### WHAT IS ASKED:
1. From the Fair Work Commission decision, copy word for word the passage that begins at the words "General Protection applications" and ends after the words "(the Jurisdictional Issue).".
2. Translate this sentence from the Fair Work Commission decision into French: "The Applicant commenced her employment with the Respondent on 23 September 2024."

### GIVEN TEXT:
Ms Chun Man Lo v BSK Management Pty Ltd
[2025] FWC 132
•16 JANUARY 2025
| [2025] FWC 132 |
| FAIR WORK COMMISSION |
| DECISION |
Fair Work Act 2009
s.365 - Application to deal with contraventions involving dismissal
Ms Chun Man Lo
v
BSK Management Pty Ltd
(C2024/8151)
| DEPUTY PRESIDENT CROSS | SYDNEY, 16 JANUARY 2025 |
Application to deal with contraventions involving dismissal
On 13 November 2024, Ms Chun Man Lo (the Applicant) lodged an application (the Application) pursuant to s.365 of the Fair Work Act 2009 (Cth) (the Act). The Applicant was employed by BSK Management Pty Ltd (the Respondent). The Applicant commenced her employment with the Respondent on 23 September 2024. The Applicant claimed she was notified of her dismissal on 21 October 2024 and confirmed on her Form F8 that the dismissal took effect on that same day.
General Protection applications must be made within twenty-one (21) days after a dismissal took effect, or in such further time as the Fair Work Commission (the Commission) may allow. An application for a remedy should have been lodged by 11 November 2024. The Application was therefore lodged outside of the time prescribed and was lodged 2 days after the last day on which such an application could have been made.
On 5 December 2024, the matter was allocated to my Chambers and on that same day Directions were issued to determine the programming of the matter. The Directions were:
FINAL DIRECTIONS
[1] This matter is listed for Hearing before Deputy President Cross at 10:00AM on 15 January 2025 to hear and determine the questions of the effective date of dismissal and whether to extend the time for filing (the Jurisdictional Issue).
[2] By no later than 4:00PM on 17 December 2024 (the Applicant) is directed to prepare a signed witness statement in relation to the Jurisdictional Issue, which includes everything they seek to rely on about each of the following:
· The reason(s) for the delay;
· Whether the Applicant first became aware of the dismissal after it had taken effect;
· Any action taken to dispute the dismissal;
· If there is any prejudice to the employer (including prejudice caused by the delay);
· The merits of the application; and
· Fairness as between the Applicant and any other persons in a similar position.
[3] By no later than 4:00PM on 3 January 2025 the Respondent) is directed to prepare a signed witness statement in relation to the Jurisdictional Issue, which includes everything they seek to rely on.
[4] By no later than 4:00PM on 10 January 2025 the Applicant is directed to prepare a signed witness statement reply to the material filed by the Respondent with respect to the Jurisdictional Issue, which includes everything they seek to rely on.
Important note: Failure to comply with these Directions or to attend the Conference/Hearing may result in the Commission proceeding to determine the matter in your absence and based on the material before the Commission.
The Applicant filed two Statements and some accompanying annexures. The Respondent filed an outline of submissions with annexures
The Hearing took place on 15 January 2025.

### DATA ROWS:
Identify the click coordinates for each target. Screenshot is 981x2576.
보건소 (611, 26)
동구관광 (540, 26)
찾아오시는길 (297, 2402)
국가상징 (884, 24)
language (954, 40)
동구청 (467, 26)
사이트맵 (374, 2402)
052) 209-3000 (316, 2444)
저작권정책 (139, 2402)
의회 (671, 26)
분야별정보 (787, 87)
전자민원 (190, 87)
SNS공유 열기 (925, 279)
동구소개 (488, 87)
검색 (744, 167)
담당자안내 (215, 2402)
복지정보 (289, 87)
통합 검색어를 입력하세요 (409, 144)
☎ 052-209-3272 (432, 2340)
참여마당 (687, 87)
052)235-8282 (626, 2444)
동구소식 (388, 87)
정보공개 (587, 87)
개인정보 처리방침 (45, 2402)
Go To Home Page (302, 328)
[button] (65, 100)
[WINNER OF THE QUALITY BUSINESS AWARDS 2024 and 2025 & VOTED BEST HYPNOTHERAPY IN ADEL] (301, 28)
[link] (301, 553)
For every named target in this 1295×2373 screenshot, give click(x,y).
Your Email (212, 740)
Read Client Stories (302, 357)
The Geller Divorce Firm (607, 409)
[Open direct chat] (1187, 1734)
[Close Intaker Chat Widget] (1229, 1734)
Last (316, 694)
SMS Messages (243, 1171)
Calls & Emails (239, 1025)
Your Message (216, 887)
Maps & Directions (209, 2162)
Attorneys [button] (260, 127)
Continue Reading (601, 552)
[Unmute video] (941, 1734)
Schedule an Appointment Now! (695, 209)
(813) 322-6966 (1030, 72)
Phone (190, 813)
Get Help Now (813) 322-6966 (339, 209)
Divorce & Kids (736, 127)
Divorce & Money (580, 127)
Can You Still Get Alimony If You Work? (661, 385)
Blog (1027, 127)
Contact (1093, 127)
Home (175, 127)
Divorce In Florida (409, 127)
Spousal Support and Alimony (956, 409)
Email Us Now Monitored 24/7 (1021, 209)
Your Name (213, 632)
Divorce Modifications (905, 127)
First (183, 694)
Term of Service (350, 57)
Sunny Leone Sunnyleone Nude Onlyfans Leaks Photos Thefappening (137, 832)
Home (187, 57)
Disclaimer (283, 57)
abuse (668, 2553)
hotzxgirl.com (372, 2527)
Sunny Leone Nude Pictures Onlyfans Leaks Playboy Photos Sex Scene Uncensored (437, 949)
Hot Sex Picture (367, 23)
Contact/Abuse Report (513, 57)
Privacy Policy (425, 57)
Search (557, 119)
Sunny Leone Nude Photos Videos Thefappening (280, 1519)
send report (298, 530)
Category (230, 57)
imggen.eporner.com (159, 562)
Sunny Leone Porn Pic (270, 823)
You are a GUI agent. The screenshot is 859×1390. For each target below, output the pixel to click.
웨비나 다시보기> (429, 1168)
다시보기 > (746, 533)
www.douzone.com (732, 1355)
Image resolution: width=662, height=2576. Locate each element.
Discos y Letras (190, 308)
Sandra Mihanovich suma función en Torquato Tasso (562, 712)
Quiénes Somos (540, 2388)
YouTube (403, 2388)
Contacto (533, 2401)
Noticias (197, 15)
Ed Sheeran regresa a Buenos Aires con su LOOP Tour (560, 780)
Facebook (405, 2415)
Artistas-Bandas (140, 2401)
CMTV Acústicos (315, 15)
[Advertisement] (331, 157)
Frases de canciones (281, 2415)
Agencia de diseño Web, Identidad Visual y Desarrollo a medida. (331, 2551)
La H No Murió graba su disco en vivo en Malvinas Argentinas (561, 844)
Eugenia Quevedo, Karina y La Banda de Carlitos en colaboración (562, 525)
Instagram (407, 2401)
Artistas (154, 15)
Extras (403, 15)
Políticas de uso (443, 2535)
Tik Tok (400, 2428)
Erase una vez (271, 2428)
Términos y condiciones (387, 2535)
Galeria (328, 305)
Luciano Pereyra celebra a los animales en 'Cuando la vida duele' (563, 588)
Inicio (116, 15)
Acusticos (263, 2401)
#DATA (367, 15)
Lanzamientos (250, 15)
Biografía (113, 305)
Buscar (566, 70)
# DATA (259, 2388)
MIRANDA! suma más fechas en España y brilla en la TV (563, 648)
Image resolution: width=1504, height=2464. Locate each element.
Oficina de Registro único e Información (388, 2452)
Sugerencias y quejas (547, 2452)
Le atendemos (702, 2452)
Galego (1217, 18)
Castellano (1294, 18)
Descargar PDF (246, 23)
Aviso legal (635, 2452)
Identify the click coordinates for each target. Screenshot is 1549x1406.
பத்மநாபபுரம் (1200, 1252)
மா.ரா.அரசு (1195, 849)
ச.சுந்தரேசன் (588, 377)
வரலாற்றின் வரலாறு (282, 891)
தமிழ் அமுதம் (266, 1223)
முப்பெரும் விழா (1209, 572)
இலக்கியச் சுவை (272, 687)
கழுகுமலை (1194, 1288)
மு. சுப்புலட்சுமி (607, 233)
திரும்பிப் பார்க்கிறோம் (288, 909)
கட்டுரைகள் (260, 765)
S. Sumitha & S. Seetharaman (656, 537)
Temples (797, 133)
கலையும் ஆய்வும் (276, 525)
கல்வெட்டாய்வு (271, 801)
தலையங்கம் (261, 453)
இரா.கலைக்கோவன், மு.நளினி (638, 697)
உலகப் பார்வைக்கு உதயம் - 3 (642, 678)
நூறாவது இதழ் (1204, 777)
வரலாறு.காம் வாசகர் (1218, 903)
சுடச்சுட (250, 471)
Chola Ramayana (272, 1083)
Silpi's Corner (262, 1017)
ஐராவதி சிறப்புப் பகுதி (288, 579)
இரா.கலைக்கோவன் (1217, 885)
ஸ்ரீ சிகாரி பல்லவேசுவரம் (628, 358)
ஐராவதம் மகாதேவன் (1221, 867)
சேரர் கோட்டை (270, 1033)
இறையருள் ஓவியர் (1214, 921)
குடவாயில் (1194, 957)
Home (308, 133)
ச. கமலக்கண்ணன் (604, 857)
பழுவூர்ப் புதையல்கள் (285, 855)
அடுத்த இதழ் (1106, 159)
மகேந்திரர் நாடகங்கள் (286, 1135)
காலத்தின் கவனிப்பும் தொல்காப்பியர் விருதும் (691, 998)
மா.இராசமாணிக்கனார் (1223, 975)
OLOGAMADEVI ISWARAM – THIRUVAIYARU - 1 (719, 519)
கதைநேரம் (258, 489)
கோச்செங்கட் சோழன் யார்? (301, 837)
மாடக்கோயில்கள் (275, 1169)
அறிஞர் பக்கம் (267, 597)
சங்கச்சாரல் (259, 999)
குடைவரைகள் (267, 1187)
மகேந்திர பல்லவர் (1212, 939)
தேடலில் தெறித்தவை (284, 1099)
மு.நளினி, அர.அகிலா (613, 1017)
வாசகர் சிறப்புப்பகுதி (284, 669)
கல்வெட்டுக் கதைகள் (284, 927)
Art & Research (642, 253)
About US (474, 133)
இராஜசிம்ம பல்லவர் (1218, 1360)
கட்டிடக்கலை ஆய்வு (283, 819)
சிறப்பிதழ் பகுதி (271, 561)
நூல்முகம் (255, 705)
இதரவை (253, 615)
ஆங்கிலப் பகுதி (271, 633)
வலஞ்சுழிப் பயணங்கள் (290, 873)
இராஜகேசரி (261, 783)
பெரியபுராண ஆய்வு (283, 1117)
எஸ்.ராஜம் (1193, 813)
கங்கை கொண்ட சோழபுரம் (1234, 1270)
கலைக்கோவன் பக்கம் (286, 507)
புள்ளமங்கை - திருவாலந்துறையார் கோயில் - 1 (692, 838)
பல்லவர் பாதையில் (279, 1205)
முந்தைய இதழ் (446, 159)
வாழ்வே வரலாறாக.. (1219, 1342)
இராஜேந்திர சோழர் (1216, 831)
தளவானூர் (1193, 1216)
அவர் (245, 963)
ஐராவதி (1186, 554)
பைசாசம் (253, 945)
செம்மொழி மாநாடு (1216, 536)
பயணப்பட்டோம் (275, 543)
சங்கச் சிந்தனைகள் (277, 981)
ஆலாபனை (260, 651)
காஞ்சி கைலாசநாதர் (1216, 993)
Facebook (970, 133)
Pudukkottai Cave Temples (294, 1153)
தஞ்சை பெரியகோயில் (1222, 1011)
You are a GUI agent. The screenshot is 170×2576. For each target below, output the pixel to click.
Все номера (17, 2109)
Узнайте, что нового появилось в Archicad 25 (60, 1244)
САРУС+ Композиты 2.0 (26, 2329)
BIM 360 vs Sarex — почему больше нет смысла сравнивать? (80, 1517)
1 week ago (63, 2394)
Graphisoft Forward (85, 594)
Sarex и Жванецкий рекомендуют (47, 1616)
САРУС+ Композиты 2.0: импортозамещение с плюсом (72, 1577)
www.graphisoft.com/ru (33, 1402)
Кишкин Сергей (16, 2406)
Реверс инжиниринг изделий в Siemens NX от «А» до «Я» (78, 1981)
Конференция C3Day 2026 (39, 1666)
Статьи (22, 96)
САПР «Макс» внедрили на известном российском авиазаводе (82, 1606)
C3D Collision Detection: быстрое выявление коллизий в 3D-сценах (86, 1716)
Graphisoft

### FINAL RESULTS:
1.
General Protection applications must be made within twenty-one (21) days after a dismissal took effect, or in such further time as the Fair Work Commission (the Commission) may allow. An application for a remedy should have been lodged by 11 November 2024. The Application was therefore lodged outside of the time prescribed and was lodged 2 days after the last day on which such an application could have been made.
On 5 December 2024, the matter was allocated to my Chambers and on that same day Directions were issued to determine the programming of the matter. The Directions were:
FINAL DIRECTIONS
[1] This matter is listed for Hearing before Deputy President Cross at 10:00AM on 15 January 2025 to hear and determine the questions of the effective date of dismissal and whether to extend the time for filing (the Jurisdictional Issue).

2. La requérante a commencé son emploi auprès de l'intimée le 23 septembre 2024.